• ACTIVITY: Copy each line below without leaving any out.

Collected data:
════

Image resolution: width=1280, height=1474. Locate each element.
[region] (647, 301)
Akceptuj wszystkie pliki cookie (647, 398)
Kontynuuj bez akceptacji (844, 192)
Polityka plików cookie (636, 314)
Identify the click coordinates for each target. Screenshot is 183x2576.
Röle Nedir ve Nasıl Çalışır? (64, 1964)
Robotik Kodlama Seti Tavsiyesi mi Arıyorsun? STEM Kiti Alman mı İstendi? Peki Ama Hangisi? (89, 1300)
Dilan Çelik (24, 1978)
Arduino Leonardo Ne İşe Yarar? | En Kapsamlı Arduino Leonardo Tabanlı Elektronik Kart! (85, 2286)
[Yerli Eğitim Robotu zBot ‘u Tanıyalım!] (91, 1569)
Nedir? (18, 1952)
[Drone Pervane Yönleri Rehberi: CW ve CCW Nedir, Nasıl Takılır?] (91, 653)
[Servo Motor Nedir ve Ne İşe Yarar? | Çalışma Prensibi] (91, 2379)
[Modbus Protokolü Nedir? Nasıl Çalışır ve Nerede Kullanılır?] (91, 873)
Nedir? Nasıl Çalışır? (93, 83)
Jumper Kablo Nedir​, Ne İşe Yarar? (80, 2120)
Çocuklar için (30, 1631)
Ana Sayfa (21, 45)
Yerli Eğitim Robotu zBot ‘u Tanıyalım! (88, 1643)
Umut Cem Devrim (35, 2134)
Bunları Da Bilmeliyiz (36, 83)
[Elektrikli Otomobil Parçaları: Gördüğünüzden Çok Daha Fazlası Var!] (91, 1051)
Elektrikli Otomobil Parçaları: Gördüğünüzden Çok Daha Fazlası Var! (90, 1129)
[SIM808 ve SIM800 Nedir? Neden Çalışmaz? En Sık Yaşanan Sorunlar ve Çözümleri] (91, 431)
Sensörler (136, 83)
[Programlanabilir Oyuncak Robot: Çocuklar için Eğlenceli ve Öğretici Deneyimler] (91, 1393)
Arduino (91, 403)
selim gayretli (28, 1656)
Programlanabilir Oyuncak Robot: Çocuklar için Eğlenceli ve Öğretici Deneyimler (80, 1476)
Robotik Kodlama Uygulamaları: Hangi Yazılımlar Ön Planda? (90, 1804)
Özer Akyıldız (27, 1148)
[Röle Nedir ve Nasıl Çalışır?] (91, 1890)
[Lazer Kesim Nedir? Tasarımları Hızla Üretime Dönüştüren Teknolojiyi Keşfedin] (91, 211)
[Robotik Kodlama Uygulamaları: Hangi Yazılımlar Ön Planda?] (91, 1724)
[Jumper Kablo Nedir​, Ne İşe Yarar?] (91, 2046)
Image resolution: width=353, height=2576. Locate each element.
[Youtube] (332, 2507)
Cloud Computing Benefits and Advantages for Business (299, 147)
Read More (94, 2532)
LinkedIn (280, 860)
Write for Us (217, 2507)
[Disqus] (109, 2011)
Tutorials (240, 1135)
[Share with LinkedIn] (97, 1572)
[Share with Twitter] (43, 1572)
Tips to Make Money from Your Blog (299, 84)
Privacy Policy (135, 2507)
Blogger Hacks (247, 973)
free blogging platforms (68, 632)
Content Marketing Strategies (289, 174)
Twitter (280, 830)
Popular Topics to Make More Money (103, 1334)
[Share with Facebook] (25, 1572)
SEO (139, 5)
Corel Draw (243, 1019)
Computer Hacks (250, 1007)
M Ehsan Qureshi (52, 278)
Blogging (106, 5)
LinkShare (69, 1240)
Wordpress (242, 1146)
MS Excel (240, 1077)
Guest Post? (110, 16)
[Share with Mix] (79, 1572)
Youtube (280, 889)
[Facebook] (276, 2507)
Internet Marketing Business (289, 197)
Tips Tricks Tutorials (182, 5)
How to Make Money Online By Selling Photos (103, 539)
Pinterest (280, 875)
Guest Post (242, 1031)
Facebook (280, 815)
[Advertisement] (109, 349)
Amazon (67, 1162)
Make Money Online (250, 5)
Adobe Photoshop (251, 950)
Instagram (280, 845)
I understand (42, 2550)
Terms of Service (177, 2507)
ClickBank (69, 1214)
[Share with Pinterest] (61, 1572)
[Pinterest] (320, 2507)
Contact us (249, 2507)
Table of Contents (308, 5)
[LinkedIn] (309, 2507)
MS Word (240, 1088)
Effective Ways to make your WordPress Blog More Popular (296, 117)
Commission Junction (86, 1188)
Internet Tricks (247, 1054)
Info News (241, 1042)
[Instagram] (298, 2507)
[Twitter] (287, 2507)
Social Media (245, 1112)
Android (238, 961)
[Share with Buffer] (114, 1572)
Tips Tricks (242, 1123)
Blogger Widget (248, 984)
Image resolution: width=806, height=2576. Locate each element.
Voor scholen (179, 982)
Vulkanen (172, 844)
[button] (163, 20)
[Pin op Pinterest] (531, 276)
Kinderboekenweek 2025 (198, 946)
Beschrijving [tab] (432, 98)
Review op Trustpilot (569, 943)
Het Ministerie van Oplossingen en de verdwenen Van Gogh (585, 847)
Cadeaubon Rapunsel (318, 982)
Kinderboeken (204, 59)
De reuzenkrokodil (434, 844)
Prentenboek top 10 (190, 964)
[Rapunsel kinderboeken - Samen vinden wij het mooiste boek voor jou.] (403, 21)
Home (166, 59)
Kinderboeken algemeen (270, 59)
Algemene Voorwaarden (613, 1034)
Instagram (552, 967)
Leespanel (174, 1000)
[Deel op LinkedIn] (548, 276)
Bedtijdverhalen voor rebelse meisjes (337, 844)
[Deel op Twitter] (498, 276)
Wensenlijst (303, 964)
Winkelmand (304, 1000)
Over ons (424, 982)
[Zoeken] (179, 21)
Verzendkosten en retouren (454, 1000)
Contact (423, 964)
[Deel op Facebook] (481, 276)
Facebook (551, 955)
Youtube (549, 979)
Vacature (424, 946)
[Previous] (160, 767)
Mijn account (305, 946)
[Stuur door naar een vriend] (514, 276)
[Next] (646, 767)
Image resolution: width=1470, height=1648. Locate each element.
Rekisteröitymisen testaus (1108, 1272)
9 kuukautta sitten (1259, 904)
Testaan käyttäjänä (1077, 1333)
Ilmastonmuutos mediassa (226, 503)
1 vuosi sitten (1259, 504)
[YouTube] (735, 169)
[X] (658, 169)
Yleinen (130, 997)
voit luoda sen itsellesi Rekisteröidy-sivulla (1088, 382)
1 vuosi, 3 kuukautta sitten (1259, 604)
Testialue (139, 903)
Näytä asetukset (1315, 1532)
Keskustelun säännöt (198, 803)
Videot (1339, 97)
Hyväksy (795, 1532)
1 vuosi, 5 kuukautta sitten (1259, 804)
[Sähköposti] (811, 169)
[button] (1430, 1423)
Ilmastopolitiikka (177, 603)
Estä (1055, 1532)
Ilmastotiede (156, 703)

════

• RESULT OF THIS EXERCISE:
Image resolution: width=1280, height=1474. Locate each element.
[region] (647, 301)
Akceptuj wszystkie pliki cookie (647, 398)
Kontynuuj bez akceptacji (844, 192)
Polityka plików cookie (636, 314)
Identify the click coordinates for each target. Screenshot is 183x2576.
Röle Nedir ve Nasıl Çalışır? (64, 1964)
Robotik Kodlama Seti Tavsiyesi mi Arıyorsun? STEM Kiti Alman mı İstendi? Peki Ama Hangisi? (89, 1300)
Dilan Çelik (24, 1978)
Arduino Leonardo Ne İşe Yarar? | En Kapsamlı Arduino Leonardo Tabanlı Elektronik Kart! (85, 2286)
[Yerli Eğitim Robotu zBot ‘u Tanıyalım!] (91, 1569)
Nedir? (18, 1952)
[Drone Pervane Yönleri Rehberi: CW ve CCW Nedir, Nasıl Takılır?] (91, 653)
[Servo Motor Nedir ve Ne İşe Yarar? | Çalışma Prensibi] (91, 2379)
[Modbus Protokolü Nedir? Nasıl Çalışır ve Nerede Kullanılır?] (91, 873)
Nedir? Nasıl Çalışır? (93, 83)
Jumper Kablo Nedir​, Ne İşe Yarar? (80, 2120)
Çocuklar için (30, 1631)
Ana Sayfa (21, 45)
Yerli Eğitim Robotu zBot ‘u Tanıyalım! (88, 1643)
Umut Cem Devrim (35, 2134)
Bunları Da Bilmeliyiz (36, 83)
[Elektrikli Otomobil Parçaları: Gördüğünüzden Çok Daha Fazlası Var!] (91, 1051)
Elektrikli Otomobil Parçaları: Gördüğünüzden Çok Daha Fazlası Var! (90, 1129)
[SIM808 ve SIM800 Nedir? Neden Çalışmaz? En Sık Yaşanan Sorunlar ve Çözümleri] (91, 431)
Sensörler (136, 83)
[Programlanabilir Oyuncak Robot: Çocuklar için Eğlenceli ve Öğretici Deneyimler] (91, 1393)
Arduino (91, 403)
selim gayretli (28, 1656)
Programlanabilir Oyuncak Robot: Çocuklar için Eğlenceli ve Öğretici Deneyimler (80, 1476)
Robotik Kodlama Uygulamaları: Hangi Yazılımlar Ön Planda? (90, 1804)
Özer Akyıldız (27, 1148)
[Röle Nedir ve Nasıl Çalışır?] (91, 1890)
[Lazer Kesim Nedir? Tasarımları Hızla Üretime Dönüştüren Teknolojiyi Keşfedin] (91, 211)
[Robotik Kodlama Uygulamaları: Hangi Yazılımlar Ön Planda?] (91, 1724)
[Jumper Kablo Nedir​, Ne İşe Yarar?] (91, 2046)
Image resolution: width=353, height=2576. Locate each element.
[Youtube] (332, 2507)
Cloud Computing Benefits and Advantages for Business (299, 147)
Read More (94, 2532)
LinkedIn (280, 860)
Write for Us (217, 2507)
[Disqus] (109, 2011)
Tutorials (240, 1135)
[Share with LinkedIn] (97, 1572)
[Share with Twitter] (43, 1572)
Tips to Make Money from Your Blog (299, 84)
Privacy Policy (135, 2507)
Blogger Hacks (247, 973)
free blogging platforms (68, 632)
Content Marketing Strategies (289, 174)
Twitter (280, 830)
Popular Topics to Make More Money (103, 1334)
[Share with Facebook] (25, 1572)
SEO (139, 5)
Corel Draw (243, 1019)
Computer Hacks (250, 1007)
M Ehsan Qureshi (52, 278)
Blogging (106, 5)
LinkShare (69, 1240)
Wordpress (242, 1146)
MS Excel (240, 1077)
Guest Post? (110, 16)
[Share with Mix] (79, 1572)
Youtube (280, 889)
[Facebook] (276, 2507)
Internet Marketing Business (289, 197)
Tips Tricks Tutorials (182, 5)
How to Make Money Online By Selling Photos (103, 539)
Pinterest (280, 875)
Guest Post (242, 1031)
Facebook (280, 815)
[Advertisement] (109, 349)
Amazon (67, 1162)
Make Money Online (250, 5)
Adobe Photoshop (251, 950)
Instagram (280, 845)
I understand (42, 2550)
Terms of Service (177, 2507)
ClickBank (69, 1214)
[Share with Pinterest] (61, 1572)
[Pinterest] (320, 2507)
Contact us (249, 2507)
Table of Contents (308, 5)
[LinkedIn] (309, 2507)
MS Word (240, 1088)
Effective Ways to make your WordPress Blog More Popular (296, 117)
Commission Junction (86, 1188)
Internet Tricks (247, 1054)
Info News (241, 1042)
[Instagram] (298, 2507)
[Twitter] (287, 2507)
Social Media (245, 1112)
Android (238, 961)
[Share with Buffer] (114, 1572)
Tips Tricks (242, 1123)
Blogger Widget (248, 984)
Image resolution: width=806, height=2576. Locate each element.
Voor scholen (179, 982)
Vulkanen (172, 844)
[button] (163, 20)
[Pin op Pinterest] (531, 276)
Kinderboekenweek 2025 (198, 946)
Beschrijving [tab] (432, 98)
Review op Trustpilot (569, 943)
Het Ministerie van Oplossingen en de verdwenen Van Gogh (585, 847)
Cadeaubon Rapunsel (318, 982)
Kinderboeken (204, 59)
De reuzenkrokodil (434, 844)
Prentenboek top 10 (190, 964)
[Rapunsel kinderboeken - Samen vinden wij het mooiste boek voor jou.] (403, 21)
Home (166, 59)
Kinderboeken algemeen (270, 59)
Algemene Voorwaarden (613, 1034)
Instagram (552, 967)
Leespanel (174, 1000)
[Deel op LinkedIn] (548, 276)
Bedtijdverhalen voor rebelse meisjes (337, 844)
[Deel op Twitter] (498, 276)
Wensenlijst (303, 964)
Winkelmand (304, 1000)
Over ons (424, 982)
[Zoeken] (179, 21)
Verzendkosten en retouren (454, 1000)
Contact (423, 964)
[Deel op Facebook] (481, 276)
Facebook (551, 955)
Youtube (549, 979)
Vacature (424, 946)
[Previous] (160, 767)
Mijn account (305, 946)
[Stuur door naar een vriend] (514, 276)
[Next] (646, 767)
Image resolution: width=1470, height=1648. Locate each element.
Rekisteröitymisen testaus (1108, 1272)
9 kuukautta sitten (1259, 904)
Testaan käyttäjänä (1077, 1333)
Ilmastonmuutos mediassa (226, 503)
1 vuosi sitten (1259, 504)
[YouTube] (735, 169)
[X] (658, 169)
Yleinen (130, 997)
voit luoda sen itsellesi Rekisteröidy-sivulla (1088, 382)
1 vuosi, 3 kuukautta sitten (1259, 604)
Testialue (139, 903)
Näytä asetukset (1315, 1532)
Keskustelun säännöt (198, 803)
Videot (1339, 97)
Hyväksy (795, 1532)
1 vuosi, 5 kuukautta sitten (1259, 804)
[Sähköposti] (811, 169)
[button] (1430, 1423)
Ilmastopolitiikka (177, 603)
Estä (1055, 1532)
Ilmastotiede (156, 703)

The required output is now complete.